Source data below:

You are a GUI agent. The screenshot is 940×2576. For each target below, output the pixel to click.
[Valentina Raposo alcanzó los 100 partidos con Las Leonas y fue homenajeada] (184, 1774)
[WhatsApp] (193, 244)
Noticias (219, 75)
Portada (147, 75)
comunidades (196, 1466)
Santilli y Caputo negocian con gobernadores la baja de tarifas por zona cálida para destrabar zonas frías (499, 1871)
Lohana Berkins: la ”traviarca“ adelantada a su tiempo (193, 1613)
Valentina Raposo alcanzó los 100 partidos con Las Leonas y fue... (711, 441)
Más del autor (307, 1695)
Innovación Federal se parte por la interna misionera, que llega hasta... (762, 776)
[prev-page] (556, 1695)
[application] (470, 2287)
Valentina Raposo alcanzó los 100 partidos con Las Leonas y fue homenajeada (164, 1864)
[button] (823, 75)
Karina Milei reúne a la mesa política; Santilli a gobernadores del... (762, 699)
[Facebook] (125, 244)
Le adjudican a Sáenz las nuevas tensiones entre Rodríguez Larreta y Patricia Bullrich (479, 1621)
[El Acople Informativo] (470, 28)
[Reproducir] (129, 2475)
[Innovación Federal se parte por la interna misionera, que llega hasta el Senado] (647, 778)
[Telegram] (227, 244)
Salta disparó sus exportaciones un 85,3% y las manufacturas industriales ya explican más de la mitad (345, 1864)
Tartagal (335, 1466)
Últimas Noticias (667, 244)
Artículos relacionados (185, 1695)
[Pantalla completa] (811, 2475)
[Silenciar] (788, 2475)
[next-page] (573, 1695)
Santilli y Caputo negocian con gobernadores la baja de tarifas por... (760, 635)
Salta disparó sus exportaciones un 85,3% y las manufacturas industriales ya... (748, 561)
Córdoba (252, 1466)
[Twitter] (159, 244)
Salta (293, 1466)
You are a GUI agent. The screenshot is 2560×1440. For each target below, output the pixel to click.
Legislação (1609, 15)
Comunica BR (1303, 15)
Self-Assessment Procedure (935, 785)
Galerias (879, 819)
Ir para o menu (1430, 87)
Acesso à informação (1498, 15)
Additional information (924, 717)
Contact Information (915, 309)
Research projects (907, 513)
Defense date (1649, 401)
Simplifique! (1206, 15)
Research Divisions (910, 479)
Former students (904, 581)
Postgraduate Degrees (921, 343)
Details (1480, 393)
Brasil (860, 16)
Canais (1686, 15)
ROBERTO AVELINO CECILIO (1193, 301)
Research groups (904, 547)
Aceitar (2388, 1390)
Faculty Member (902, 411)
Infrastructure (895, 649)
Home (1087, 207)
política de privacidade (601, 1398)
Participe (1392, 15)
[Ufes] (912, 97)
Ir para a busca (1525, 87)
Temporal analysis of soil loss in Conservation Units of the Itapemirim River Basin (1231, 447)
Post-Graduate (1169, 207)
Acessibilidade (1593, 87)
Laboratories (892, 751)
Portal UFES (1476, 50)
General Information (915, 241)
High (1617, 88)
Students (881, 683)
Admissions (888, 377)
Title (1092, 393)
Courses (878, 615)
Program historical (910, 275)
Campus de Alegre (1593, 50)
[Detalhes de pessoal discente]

End of Source data.

> _Exercise objective_: Nothing but the lines above from the one containing "mitad (345, 1864)" through the one containing "Program historical (910, 275)" should appear in the answer, each repeated exactly.

> _Solution for this exercise_:
Salta disparó sus exportaciones un 85,3% y las manufacturas industriales ya explican más de la mitad (345, 1864)
Tartagal (335, 1466)
Últimas Noticias (667, 244)
Artículos relacionados (185, 1695)
[Pantalla completa] (811, 2475)
[Silenciar] (788, 2475)
[next-page] (573, 1695)
Santilli y Caputo negocian con gobernadores la baja de tarifas por... (760, 635)
Salta disparó sus exportaciones un 85,3% y las manufacturas industriales ya... (748, 561)
Córdoba (252, 1466)
[Twitter] (159, 244)
Salta (293, 1466)
You are a GUI agent. The screenshot is 2560×1440. For each target below, output the pixel to click.
Legislação (1609, 15)
Comunica BR (1303, 15)
Self-Assessment Procedure (935, 785)
Galerias (879, 819)
Ir para o menu (1430, 87)
Acesso à informação (1498, 15)
Additional information (924, 717)
Contact Information (915, 309)
Research projects (907, 513)
Defense date (1649, 401)
Simplifique! (1206, 15)
Research Divisions (910, 479)
Former students (904, 581)
Postgraduate Degrees (921, 343)
Details (1480, 393)
Brasil (860, 16)
Canais (1686, 15)
ROBERTO AVELINO CECILIO (1193, 301)
Research groups (904, 547)
Aceitar (2388, 1390)
Faculty Member (902, 411)
Infrastructure (895, 649)
Home (1087, 207)
política de privacidade (601, 1398)
Participe (1392, 15)
[Ufes] (912, 97)
Ir para a busca (1525, 87)
Temporal analysis of soil loss in Conservation Units of the Itapemirim River Basin (1231, 447)
Post-Graduate (1169, 207)
Acessibilidade (1593, 87)
Laboratories (892, 751)
Portal UFES (1476, 50)
General Information (915, 241)
High (1617, 88)
Students (881, 683)
Admissions (888, 377)
Title (1092, 393)
Courses (878, 615)
Program historical (910, 275)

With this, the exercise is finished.